On the other end of the price spectrum, the 4.5-gallon Ridgid Pro Pack WD4522 (*Est. $95) doesn't accommodate dust bags, but it performs well in comparison tests and is recommended by expert and user reviewers. The Ridgid Pro Pack is shaped like a toolbox, and the lid provides storage for the hose, cord and cleaning tools, but not two included 20-inch extension wands. Reviewers say it is ideal for vacuuming autos or for use on stairs or ladders, and it can also double as a blower. Another plus is that the Pro Pack's exhaust is cleaner than that of most wet dry vacs in its size range. At 90 decibels, the Pro Pack isn't the quietest vacuum in the bunch, but most users say they find it easy to overlook its noise in light of its suction power and lifetime warranty.
Cordless wet dry vacs offer the ultimate in portability at the expense of suction and runtime. Reviews say they're ideal for vacuuming a car or for quick cleanup jobs that last 10 to 15 minutes. Because some of these shop vacuums use the same batteries as other cordless tools from the same maker, they are usually sold without batteries.
Power tool manufacturer DeWalt makes a couple standout cordless wet dry vacs. The 2-gallon DeWalt DC500 (*Est. $100) is a hybrid that can also run as a corded model on electrical power. In cordless mode, it can be used with any DeWalt rechargeable 12-volt to 18-volt battery. Reviews give the DeWalt DC500 especially high marks for low dust emissions. It vacuums liquids, with a full 2-gallon capacity, and it can also operate as a blower. A washable filter is used for wet and dry pickup, and there's no need to change filters when switching tasks. Users have a few minor complaints about the DC500's short cord and hose, as well as awkward tool storage and battery changes, but most reviews are positive. It carries a three-year warranty.
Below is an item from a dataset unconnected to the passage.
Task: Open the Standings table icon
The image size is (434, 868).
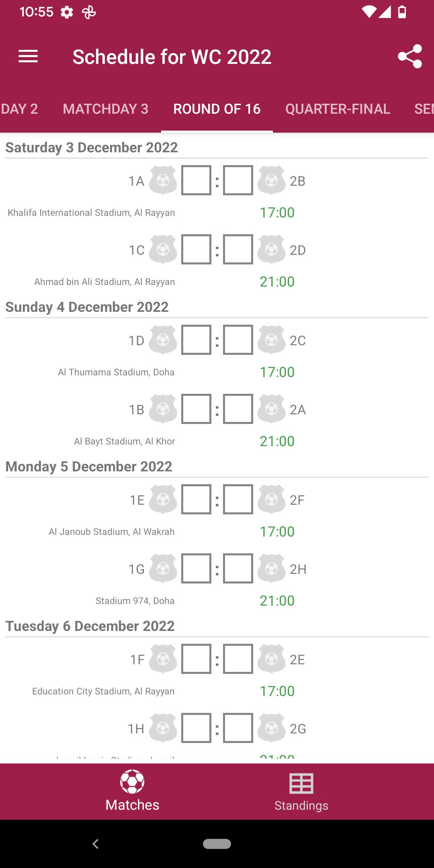Action: (301, 784)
The considerably smaller half-gallon 18-volt DeWalt DC515K (*Est. $140) earns high marks from owners reviewing it online at HomeDepot.com and Northern Tool and Equipment. It's essentially a pro-grade handheld vacuum that can handle liquids and has a hose that extends 2.5 feet to reach into tight spaces, like under the front seats in a car. This tool also earns mostly positive reviews at Amazon.com, but owners say it can be quite loud. The DeWalt DC515K includes one battery pack and charger; if you already have the battery and charger from another 18-volt DeWalt cordless tool, you can buy just the vac without the battery and charger as the DeWalt (*Est. $80). Like the DC500 above, the DC515 models carry a three-year warranty.
Another cordless competitor is the 2-gallon Milwaukee 0880-20 (*Est. $95), which carries a five-year warranty and works with Lithium-ion (Li-ion) and nickel-cadmium (Ni-Cd) Milwaukee 18-volt batteries. Note, though, that no battery is included with the vacuum itself. Like the DeWalt DC500 cordless shop vac, the Milwaukee 0880-20 employs a washable HEPA-rated filter and earns high marks for clean exhaust. Reviewers also say they like the Milwaukee's hard-shell toolbox with its onboard storage for the included crevice tool and wide utility nozzle. Tests at Tools of the Trade demonstrate that it runs about 10 minutes per charge, and the stretchy hose only extends about 4 feet before the unit starts sliding. Still, Tools of the Trade reviewer Mathew Steadman finds the Milwaukee 0880-20 cordless vacuum well worth its price, saying, "I've used this cordless one more in the last few months than my corded one in the last few years."